FCA
The FCA found traders colluded to fix rates between 2008 and October 2013. Reuters

A City trader has become the first person to be arrested for rigging the £3.5tn-a-day foreign exchange market.

He is currently being detained following a raid on his home in Essex in the early hours of this morning, the Serious Fraud Office has confirmed.

"We can confirm one man was arrested in Billericay on 19 December," an SFO spokesman said. "Officers from the City of London Police assisted with the operation."

His arrest comes after five of the world's biggest banks – Royal Bank of Scotland, HSBC, Citibank, JP Morgan and UBS were fined £2bn in the scandal.

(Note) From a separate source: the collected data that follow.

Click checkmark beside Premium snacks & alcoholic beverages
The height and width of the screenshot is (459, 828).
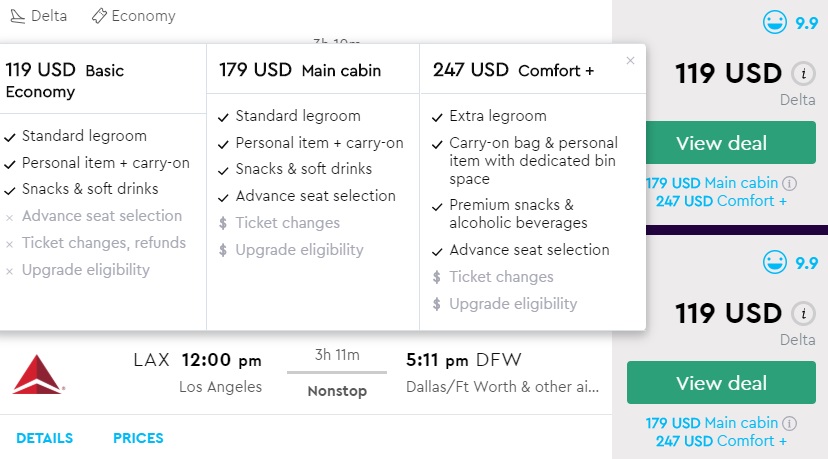coord(437,206)
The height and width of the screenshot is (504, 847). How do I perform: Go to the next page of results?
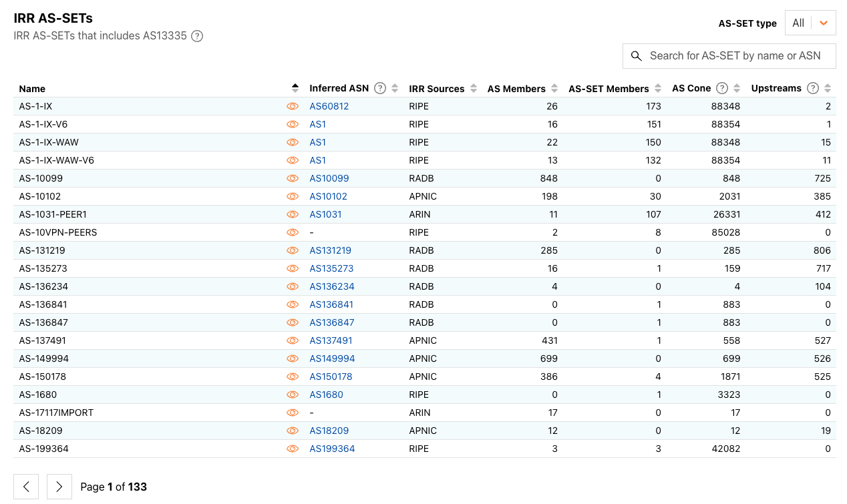point(59,487)
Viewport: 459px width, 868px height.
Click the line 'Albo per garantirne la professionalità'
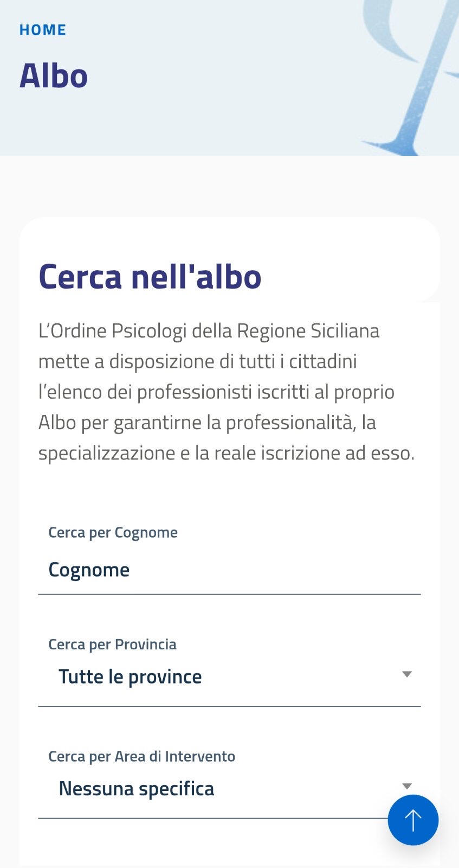pyautogui.click(x=207, y=422)
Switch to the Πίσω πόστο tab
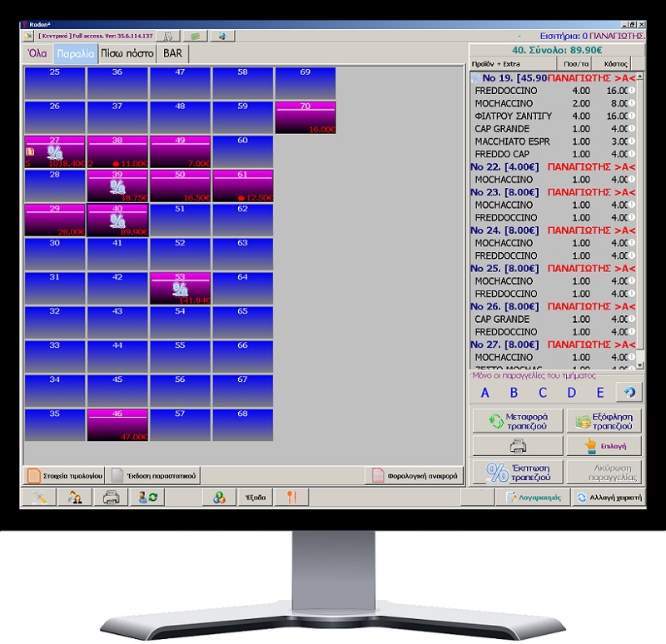The height and width of the screenshot is (644, 666). 127,54
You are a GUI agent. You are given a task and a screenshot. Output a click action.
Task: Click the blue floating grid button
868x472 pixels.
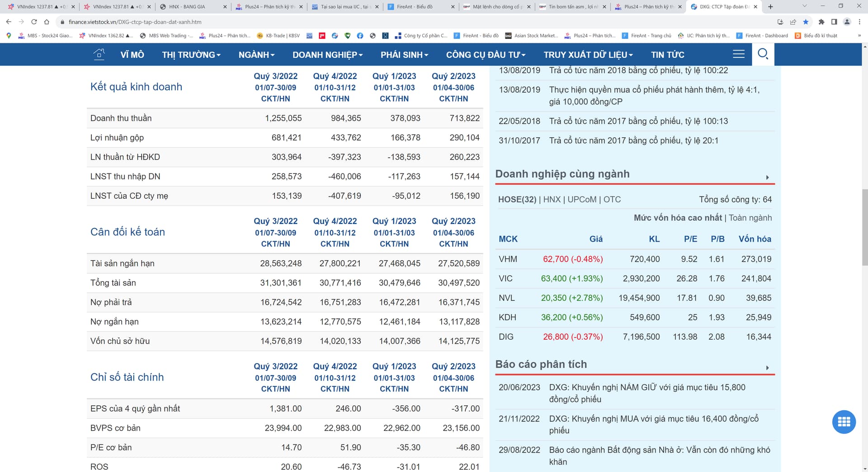(x=844, y=422)
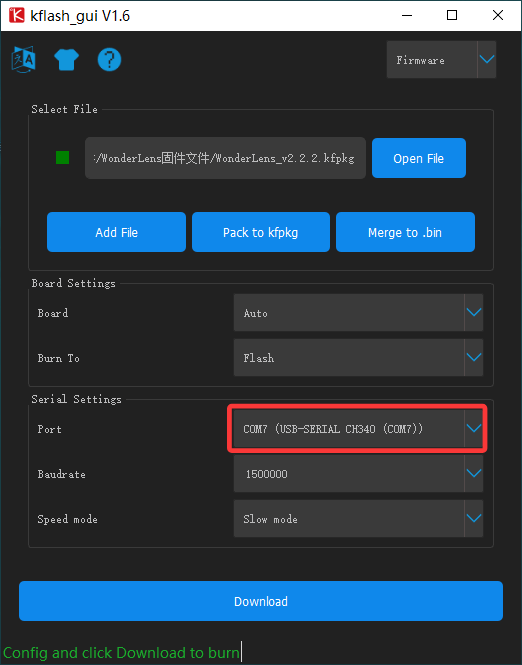The image size is (522, 665).
Task: Click the Open File button
Action: (x=419, y=158)
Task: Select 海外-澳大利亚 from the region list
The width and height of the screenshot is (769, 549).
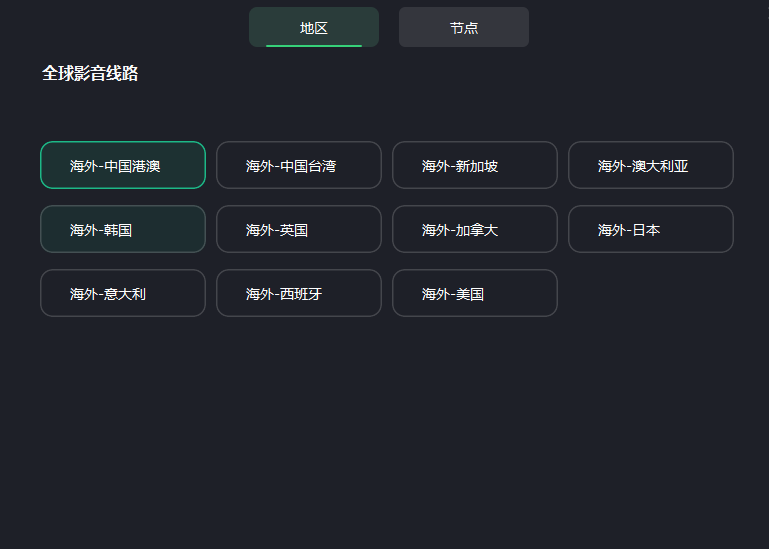Action: (x=651, y=165)
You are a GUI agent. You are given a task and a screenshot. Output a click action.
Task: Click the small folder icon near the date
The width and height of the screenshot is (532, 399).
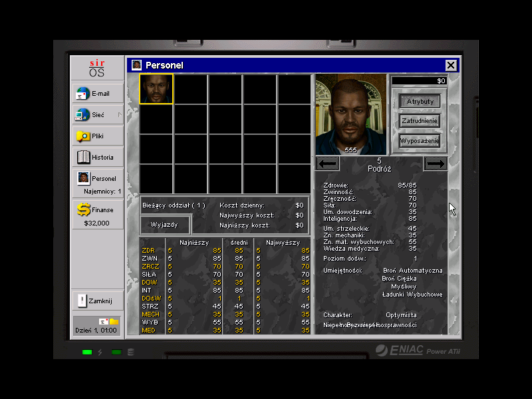click(x=114, y=322)
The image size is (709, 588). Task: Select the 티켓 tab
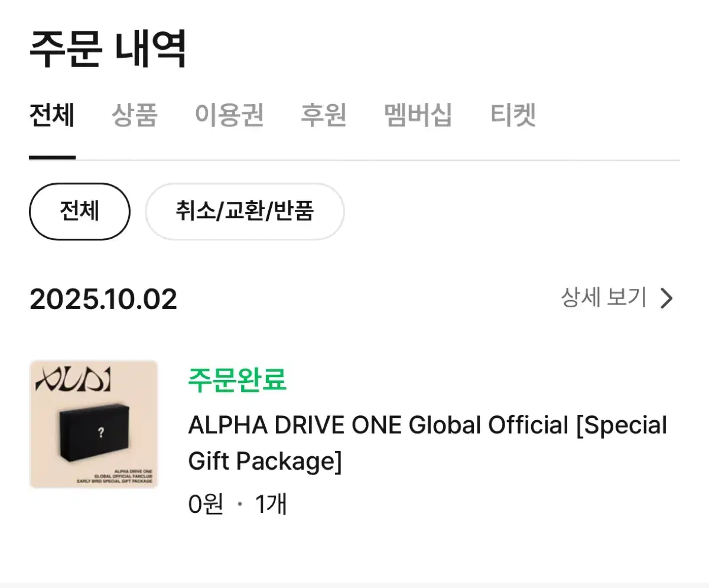[513, 115]
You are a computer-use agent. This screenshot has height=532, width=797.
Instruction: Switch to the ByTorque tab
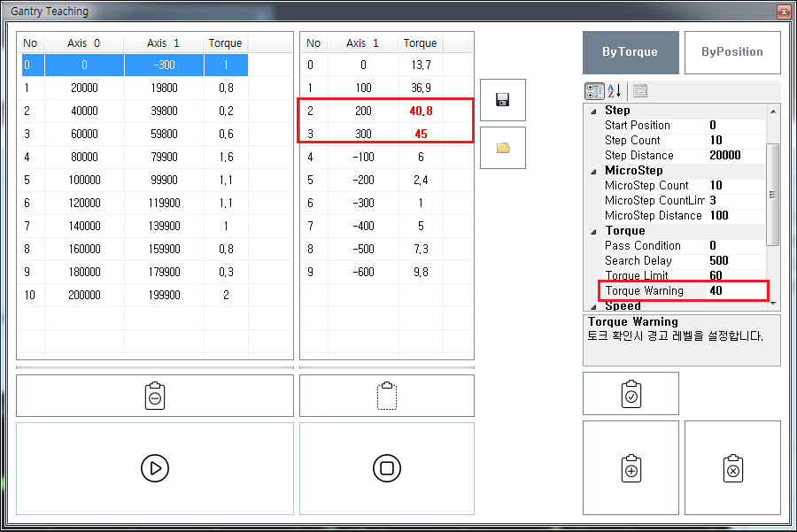(x=631, y=52)
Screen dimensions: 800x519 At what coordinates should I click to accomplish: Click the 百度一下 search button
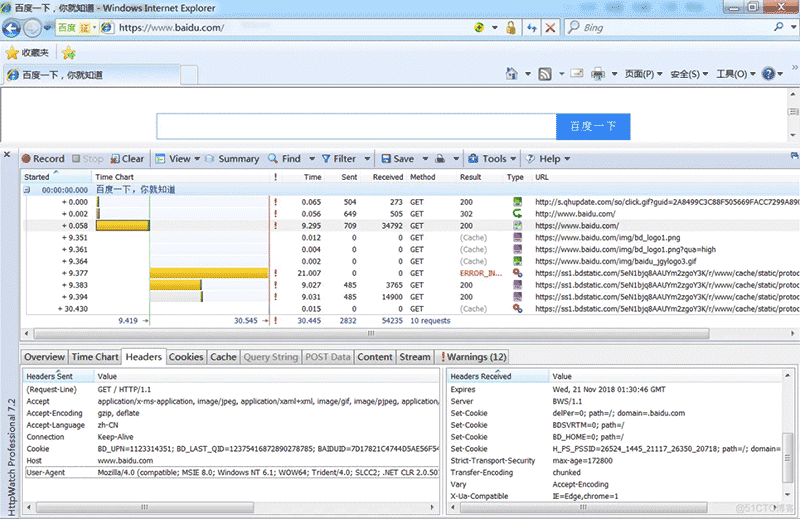(593, 126)
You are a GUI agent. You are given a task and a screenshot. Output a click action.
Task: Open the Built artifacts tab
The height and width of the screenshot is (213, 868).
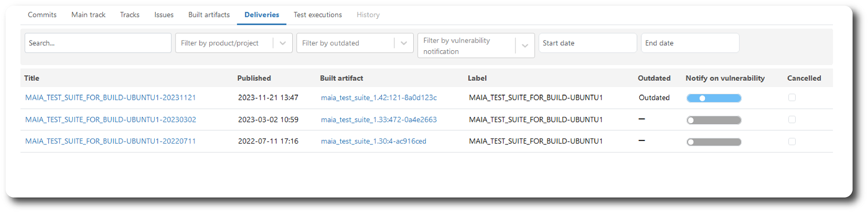(209, 15)
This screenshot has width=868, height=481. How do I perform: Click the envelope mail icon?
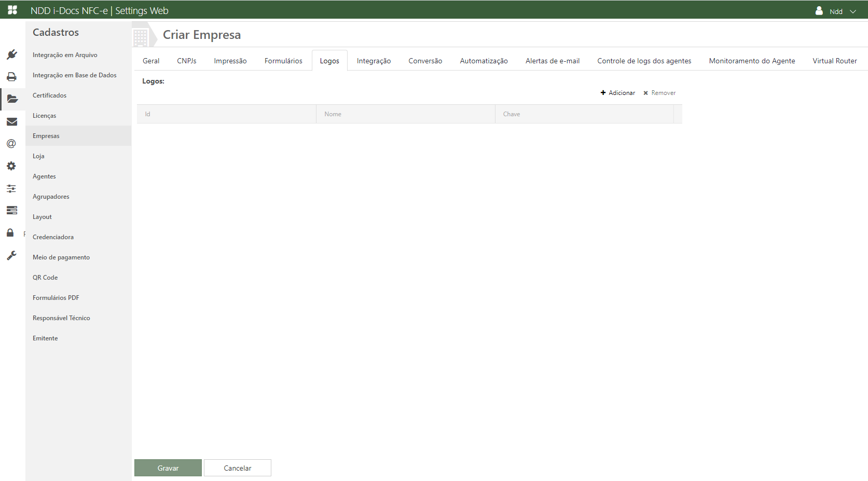(x=11, y=121)
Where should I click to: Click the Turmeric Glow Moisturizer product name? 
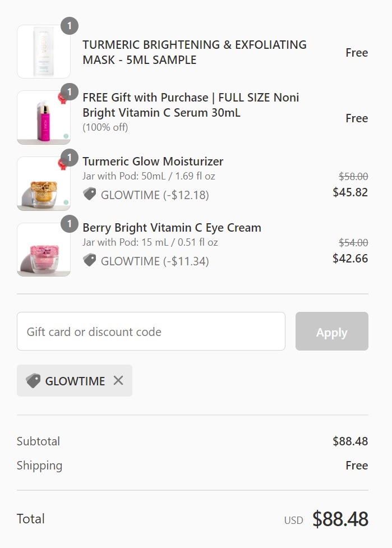click(153, 162)
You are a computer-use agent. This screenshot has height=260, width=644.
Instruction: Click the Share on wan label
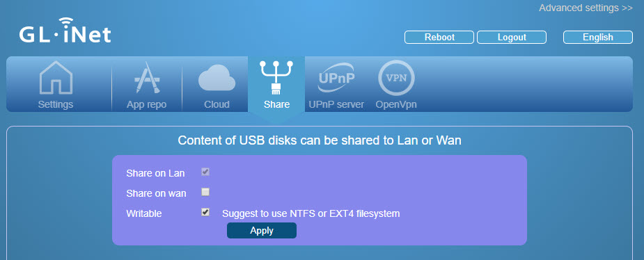pyautogui.click(x=156, y=193)
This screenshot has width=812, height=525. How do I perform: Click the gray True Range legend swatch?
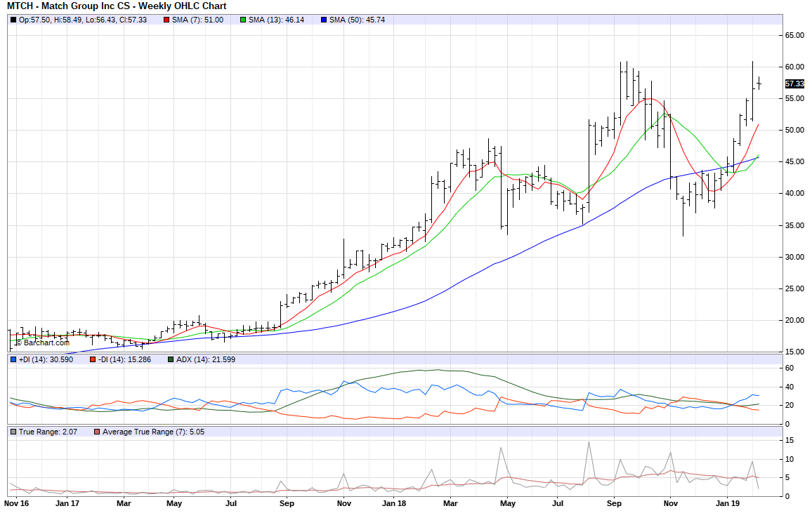[13, 431]
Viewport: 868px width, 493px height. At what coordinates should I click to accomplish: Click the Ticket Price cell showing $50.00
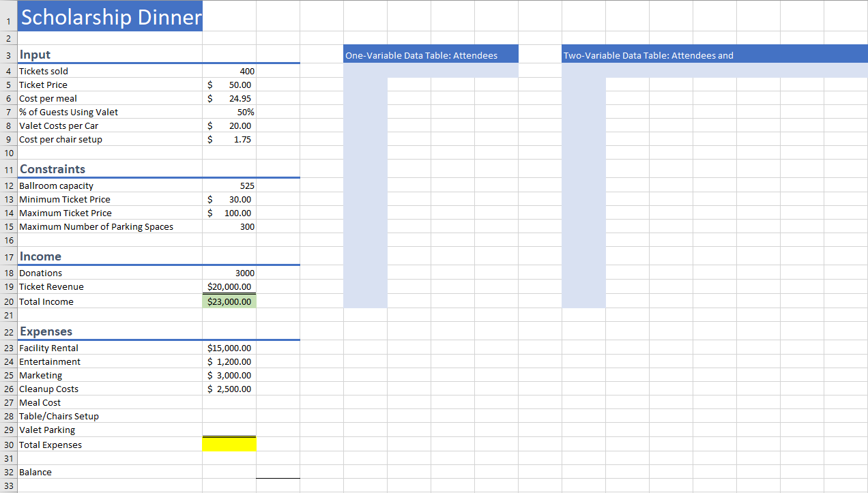[229, 85]
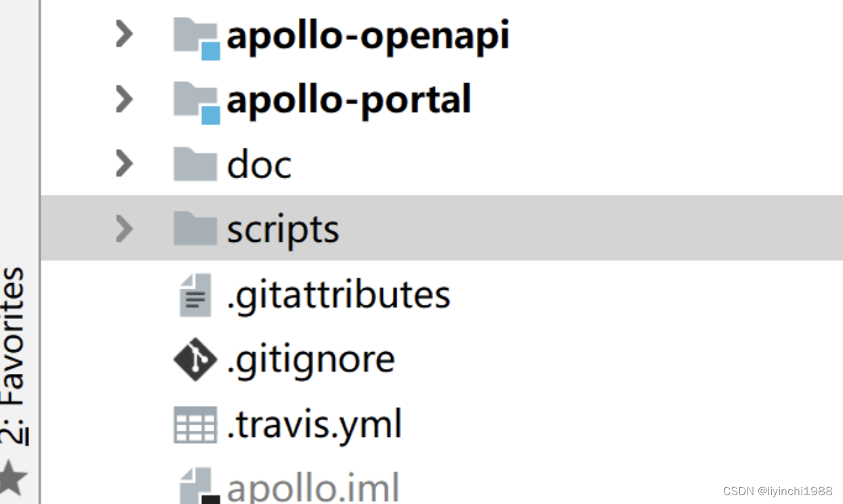Expand the scripts folder chevron
843x504 pixels.
tap(124, 229)
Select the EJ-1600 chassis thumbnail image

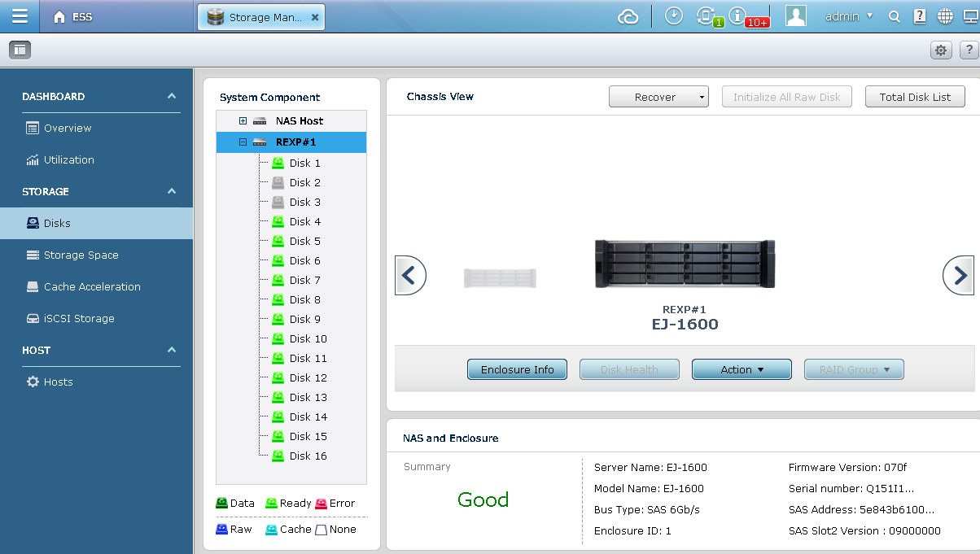pos(685,264)
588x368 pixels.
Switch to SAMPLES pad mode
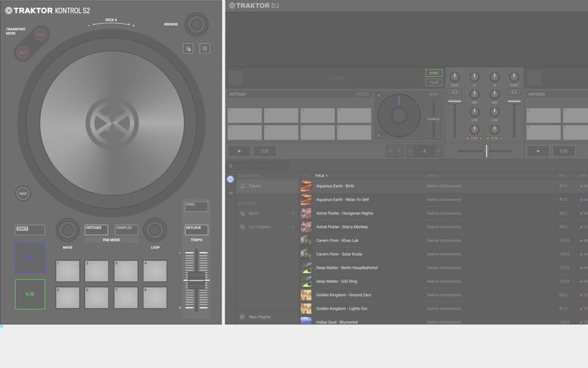point(127,229)
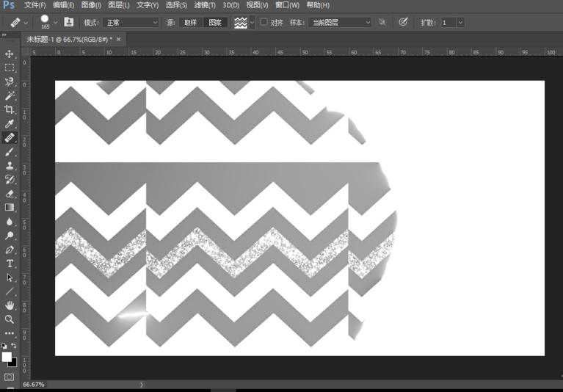This screenshot has width=563, height=392.
Task: Close the 未标题-1 document tab
Action: click(x=118, y=39)
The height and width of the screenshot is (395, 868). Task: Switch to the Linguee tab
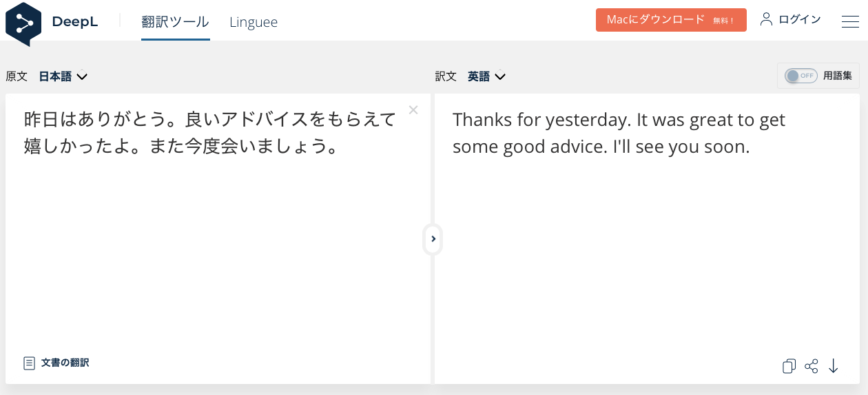254,22
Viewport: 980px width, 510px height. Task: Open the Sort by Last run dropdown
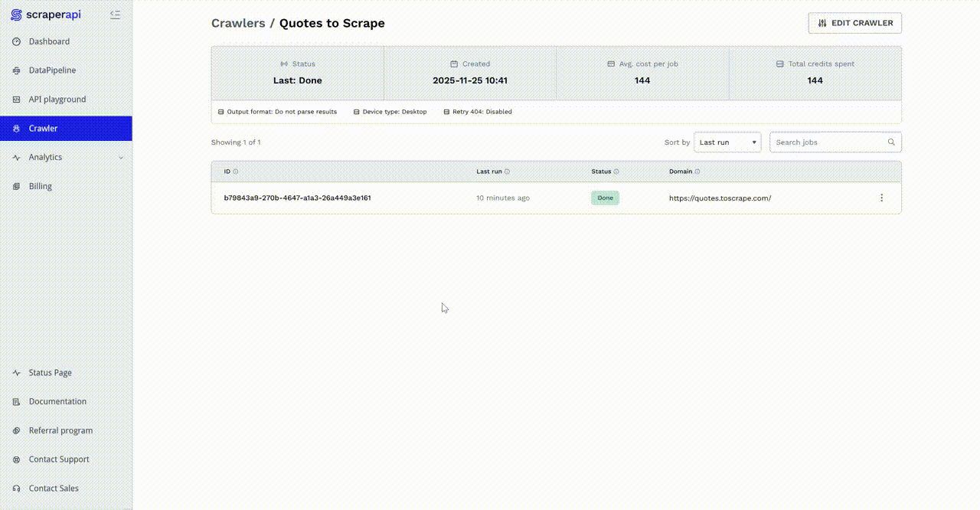[x=727, y=142]
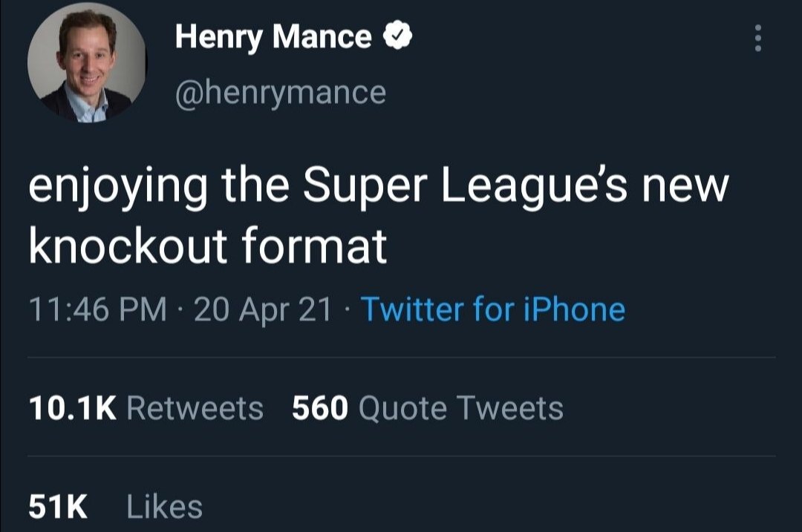Viewport: 802px width, 532px height.
Task: Click the 20 Apr 21 date
Action: click(x=261, y=309)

Approximately 30 bankers have been sacked or suspended but until now, no arrests were made. The Financial Conduct Authority found traders allegedly fixed rates between 2008 and October 2013.

Martin Wheatley, chief executive of the Financial Conduct Authority, said: "Firms must make sure their traders do not game the system to boost profits or leave the ethics of their conduct to compliance to worry about.

"At the end of the day, companies might have lax controls that allow bad things to happen but it's people that do bad things."

Chancellor George Osborne previously said the UK's share of the money from the fines (£1.1bn) would be ploughed into the NHS.